Posted by on 11:27 am in Uncategorized | Comments Off on A Few Reasons To Hire An Auto Accident Lawyer

If you are ever involved in an auto accident, it is always a good idea to talk with a lawyer experienced in dealing with this kind of situation. Not only will he or she know how to work with insurance companies, but will also understand the different laws regarding who has to pay what and how much compensation you should expect to receive. Even though most car accident cases are settled without going to a trial, it is important you have legal representation to help you completely understand the settlement. Here are just a few of the situations you may come up against. Insurance Limitations When there are serious injuries involved in the car accident, the person at fault may not have enough insurance coverage to pay for everything. When this happens, your auto accident lawyer will work with your insurance company to help pay the difference. If there is still not enough coverage, you will need to have a judgement set up against the other party. Sometimes this can be taken care of when the person sells a piece of property, but many times it will be something that sits without being paid for many years.
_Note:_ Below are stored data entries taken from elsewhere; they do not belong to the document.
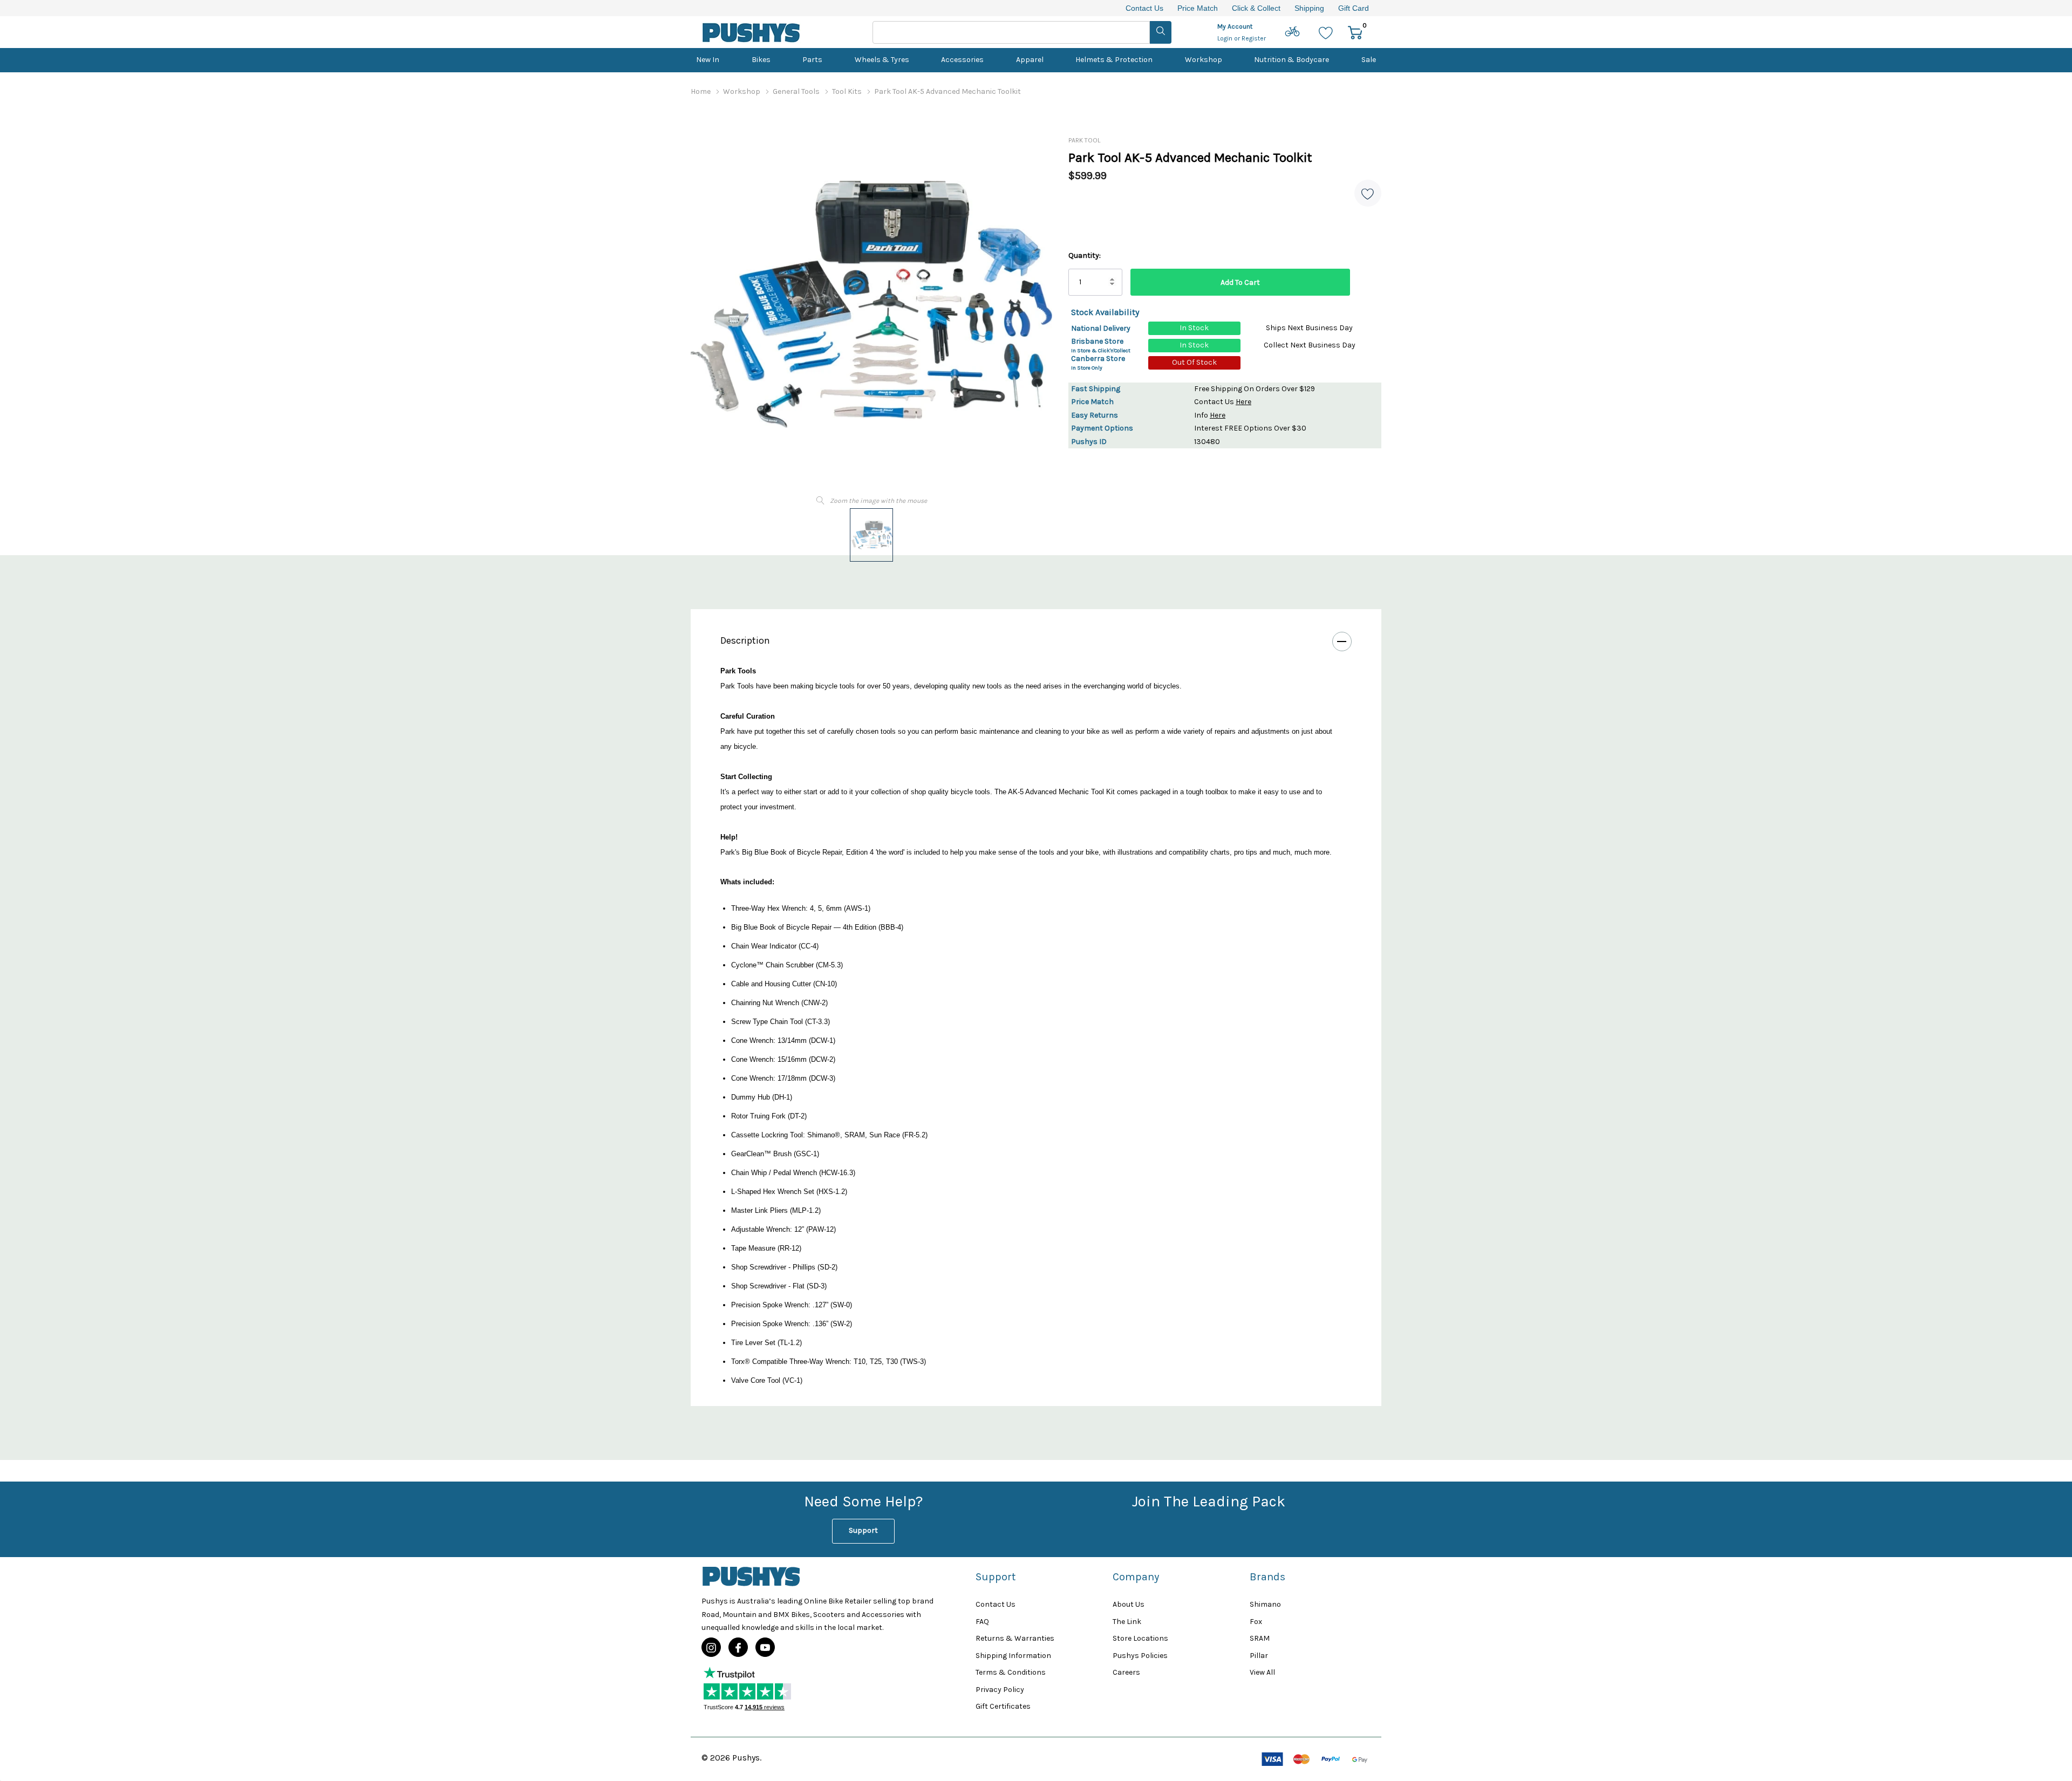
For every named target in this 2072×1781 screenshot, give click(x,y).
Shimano (1265, 1604)
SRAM (1260, 1638)
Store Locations (1140, 1638)
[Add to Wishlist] (1367, 193)
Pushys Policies (1140, 1655)
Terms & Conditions (1011, 1672)
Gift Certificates (1003, 1706)
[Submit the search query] (1160, 32)
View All (1262, 1672)
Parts (812, 59)
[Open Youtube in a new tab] (765, 1648)
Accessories (962, 59)
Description (745, 640)
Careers (1126, 1672)
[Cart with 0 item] (1355, 32)
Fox (1256, 1621)
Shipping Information (1013, 1655)
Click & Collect (1256, 8)
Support (863, 1530)
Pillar (1259, 1655)
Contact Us (1144, 8)
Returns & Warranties (1015, 1638)
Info (1209, 415)
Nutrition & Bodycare (1291, 59)
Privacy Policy (1000, 1689)
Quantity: (1084, 255)
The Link (1127, 1621)
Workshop (1203, 59)
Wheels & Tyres (882, 59)
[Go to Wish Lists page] (1326, 32)
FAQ (982, 1621)
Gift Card (1353, 8)
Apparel (1030, 59)
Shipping (1309, 8)
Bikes (761, 59)
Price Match (1197, 8)
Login (1225, 38)
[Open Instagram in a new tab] (711, 1648)
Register (1254, 38)
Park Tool (1084, 140)
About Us (1128, 1604)
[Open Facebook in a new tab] (738, 1648)
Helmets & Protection (1114, 59)
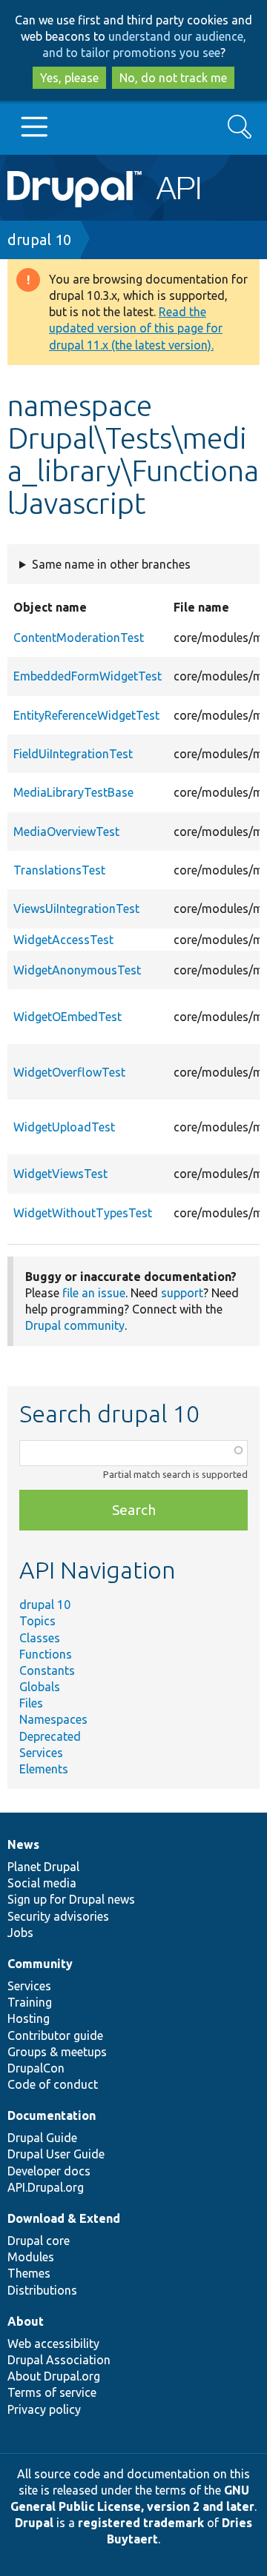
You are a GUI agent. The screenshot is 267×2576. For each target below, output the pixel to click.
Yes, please (69, 77)
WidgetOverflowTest (69, 1072)
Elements (43, 1769)
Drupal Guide (42, 2137)
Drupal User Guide (56, 2154)
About (25, 2321)
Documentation (51, 2115)
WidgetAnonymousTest (77, 970)
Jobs (20, 1932)
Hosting (28, 2018)
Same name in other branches (111, 564)
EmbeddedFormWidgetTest (87, 676)
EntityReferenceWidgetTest (86, 715)
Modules (30, 2257)
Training (29, 2002)
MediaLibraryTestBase (73, 792)
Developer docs (48, 2171)
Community (40, 1963)
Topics (37, 1620)
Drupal (34, 2522)
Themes (28, 2273)
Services (41, 1752)
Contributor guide (55, 2035)
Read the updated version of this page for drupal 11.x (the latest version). (135, 328)
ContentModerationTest (78, 637)
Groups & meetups (57, 2051)
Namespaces (53, 1719)
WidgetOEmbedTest (67, 1016)
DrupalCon (36, 2068)
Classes (39, 1638)
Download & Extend (63, 2218)
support (182, 1292)
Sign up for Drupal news (71, 1899)
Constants (47, 1670)
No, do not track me (173, 77)
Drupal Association (59, 2359)
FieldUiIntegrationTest (73, 753)
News (23, 1844)
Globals (39, 1686)
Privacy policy (44, 2409)
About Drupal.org (53, 2376)
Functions (45, 1654)
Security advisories (58, 1916)
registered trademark (141, 2522)
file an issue (93, 1292)
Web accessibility (53, 2343)
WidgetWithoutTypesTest (82, 1213)
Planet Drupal (43, 1866)
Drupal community (75, 1325)
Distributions (42, 2290)
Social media (41, 1883)
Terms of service (51, 2392)
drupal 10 (39, 239)
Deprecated (50, 1736)
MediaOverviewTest (66, 831)
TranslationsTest (59, 870)
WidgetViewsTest (60, 1173)
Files (31, 1703)
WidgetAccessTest (63, 939)
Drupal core (38, 2240)
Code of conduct (52, 2084)
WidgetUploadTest (64, 1127)
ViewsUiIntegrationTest (76, 908)
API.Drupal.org (45, 2187)
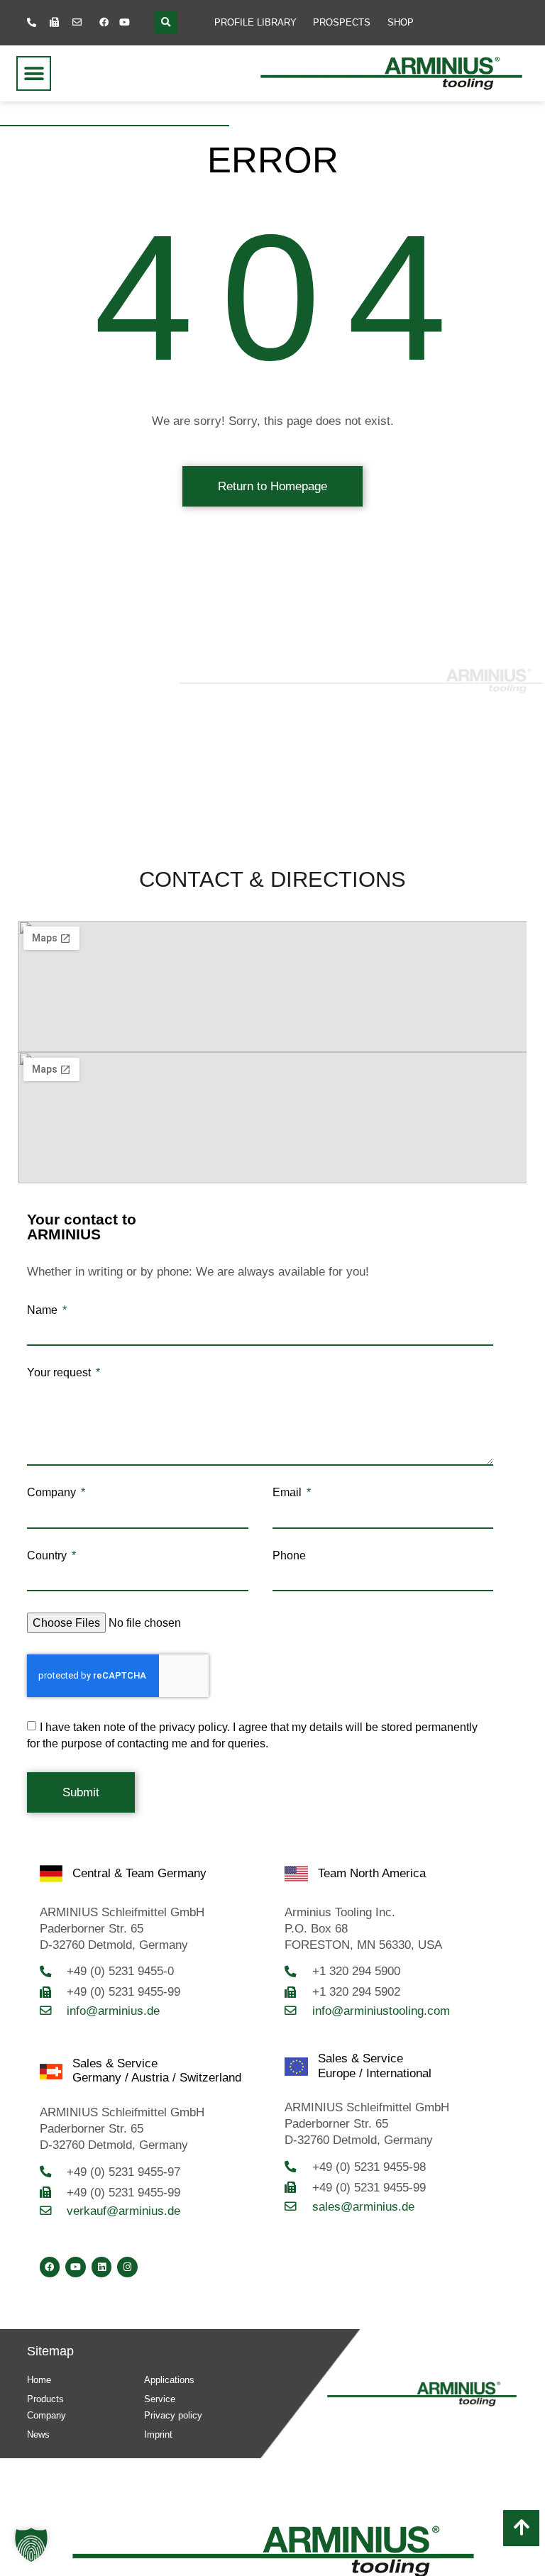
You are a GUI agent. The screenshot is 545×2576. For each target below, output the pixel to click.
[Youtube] (125, 22)
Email (288, 1492)
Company (53, 1492)
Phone (289, 1555)
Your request (60, 1372)
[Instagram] (127, 2267)
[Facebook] (104, 22)
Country (48, 1555)
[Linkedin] (102, 2267)
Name (43, 1310)
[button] (165, 22)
Your lawyer will make sure there is a lien against any property, life insurance payments, or inheritances to fulfill what is owed to you. Signing Away Rights If you decide to take the insurance company’s offer of settlement, you need to be sure that it is enough to cover your expenses. An experienced lawyer will work with your medical team and any mechanics working on your vehicle to find out what type of expenses you will incur. Your lawyer can also make sure that if you will require long-term medical care that it will be included in the settlement. You may receive a lump sum once the case is settled with additional payments if there are more medical bills tied to the accident. Usually this amount is limited to a specific amount of time and you will need to have definitive proof that the accident was the cause. Even if you were only slightly injured in the accident, it is a good idea to consult with an auto accident attorney. Many will give you a free initial consultation and will not require any payment until after the case settles. It certainly will not hurt to have someone experienced with the whole process on your side. For more information, contact companies like Knafo Law...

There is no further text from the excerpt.